Given text:

══════════

3rd Evolutionary Data Mining and Machine Learning Workshop

IEEE International Conference on Data Mining 2023 .

Shanghai, China - Nov. 30th 2023

3rd Evolutionary Data Mining and Machine Learning (EDMML)

Data mining and machine learning is an important research area and becomes increasingly popular in various fields, such as security, engineering, sciences, finance, marketing, healthcare, and marketing. Data mining and machine learning cover a wide range of problems and tasks such as dimensionality reduction, classification and regression that need effective techniques/algorithms to solve.

Evolutionary computation is a sub-field of artificial intelligence that includes a family of nature-inspired population-based algorithms/techniques. Evolutionary computation techniques have promising global search ability to find high-quality solutions to problems without requiring rich domain knowledge. Existing evolutionary computation paradigms include genetic algorithms (GAs), genetic programming (GP), evolutionary programming (EP), evolution strategies (ES), learning classifier systems (LCS), particle swarm optimization (PSO), ant colony optimization (ACO), differential evolution (DE), evolutionary multi-objective optimization (EMO) and memetic computing (MC).

Evolutionary computation techniques have been successfully applied to solve many learning and optimization problems in data mining and machine learning, including classification, regression, clustering, dimensionality reduction, feature analysis, and visualization. However, the potential of evolutionary computation has not been comprehensively explored. Many problems in data mining and machine learning have not been well solved and the use of evolutionary computation may bring new ideas and solutions. On the other hand, evolutionary computation techniques require the development of representations, operators, fitness measures, and search mechanisms to well solve data mining and machine learning problems. In recent years, the topic of evolutionary data mining and machine learning becomes increasingly important and has attracted much attention from researchers and practitioners over the world. It is clear that there is a growing interest in utilizing evolutionary computation to address challenging tasks in data mining and machine learning.

The theme of this workshop is the use of evolutionary computation for data mining and machine learning, covering ALL different evolutionary computation paradigms and their applications to data mining and machine learning.

The aim of this workshop is to investigate both the new theories and methods in different evolutionary computation paradigms on data mining and machine learning. This workshop will bring together researchers and practitioners from around the world to discuss the latest advances in the field and will act as a major forum for the presentation of recent research.

══════════

Exercise data:
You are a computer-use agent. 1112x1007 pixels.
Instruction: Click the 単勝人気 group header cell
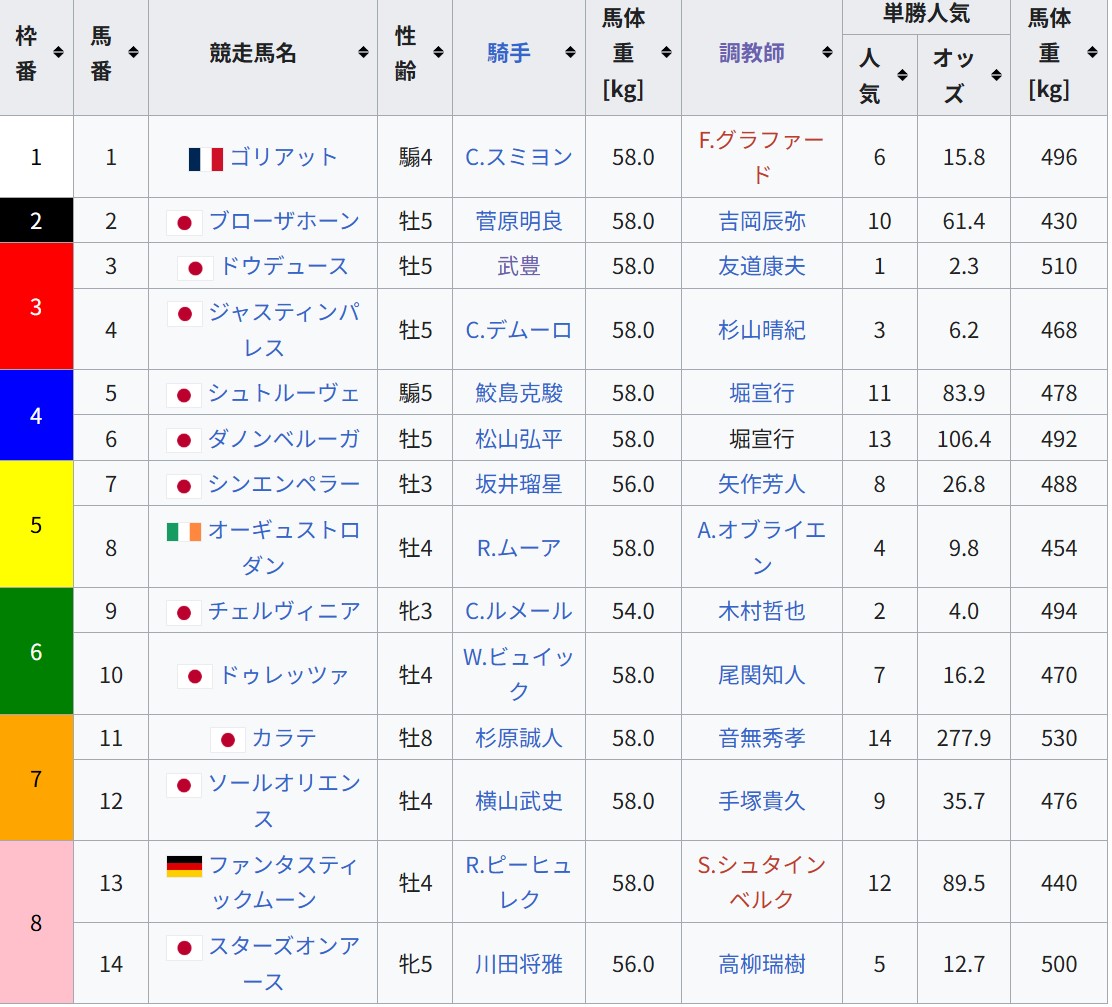point(925,16)
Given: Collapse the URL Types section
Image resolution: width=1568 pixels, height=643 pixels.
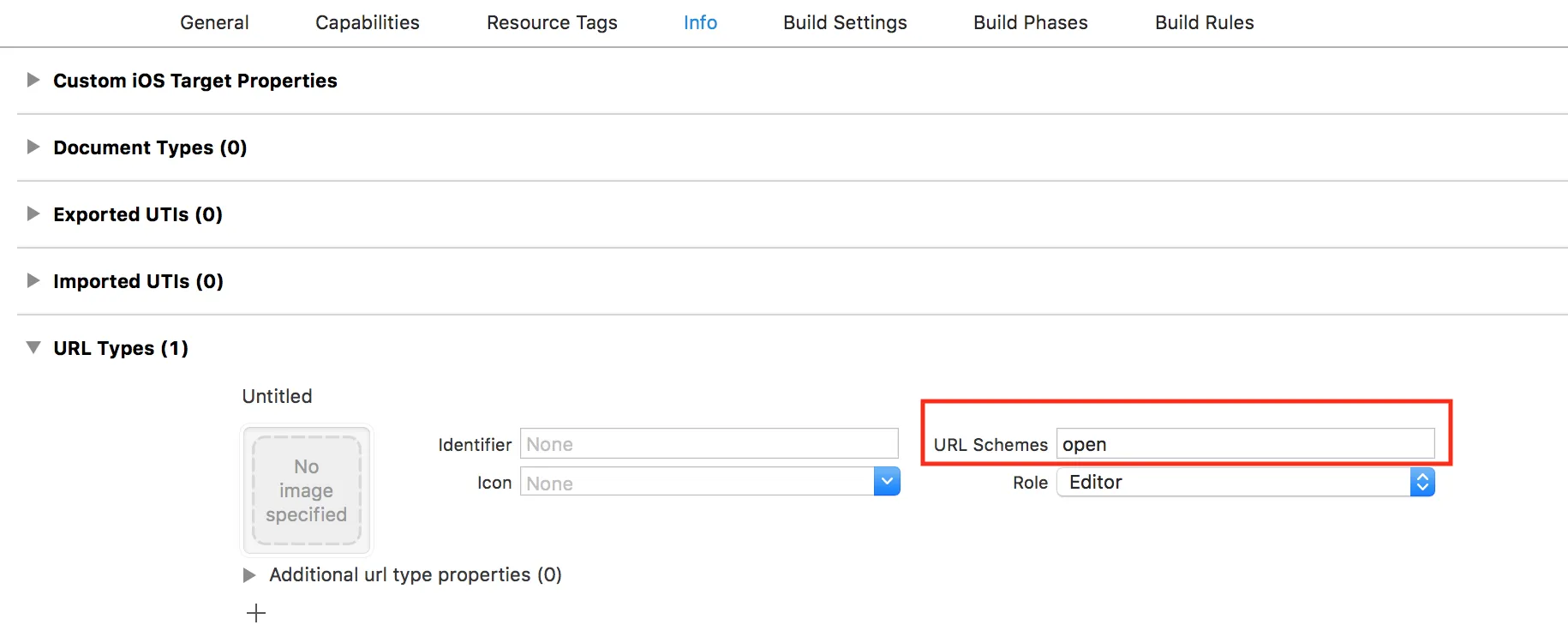Looking at the screenshot, I should [33, 347].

══════════

Tasks:
1. In which city does the workshop description say the workshop takes place?
2. Write out everything in the workshop description from "IEEE International Conference" down to "techniques/algorithms to solve.".
The entries have no connection to the workshop description.

Answers by item:
1. Shanghai, China.

2.
IEEE International Conference on Data Mining 2023 .

Shanghai, China - Nov. 30th 2023

3rd Evolutionary Data Mining and Machine Learning (EDMML)

Data mining and machine learning is an important research area and becomes increasingly popular in various fields, such as security, engineering, sciences, finance, marketing, healthcare, and marketing. Data mining and machine learning cover a wide range of problems and tasks such as dimensionality reduction, classification and regression that need effective techniques/algorithms to solve.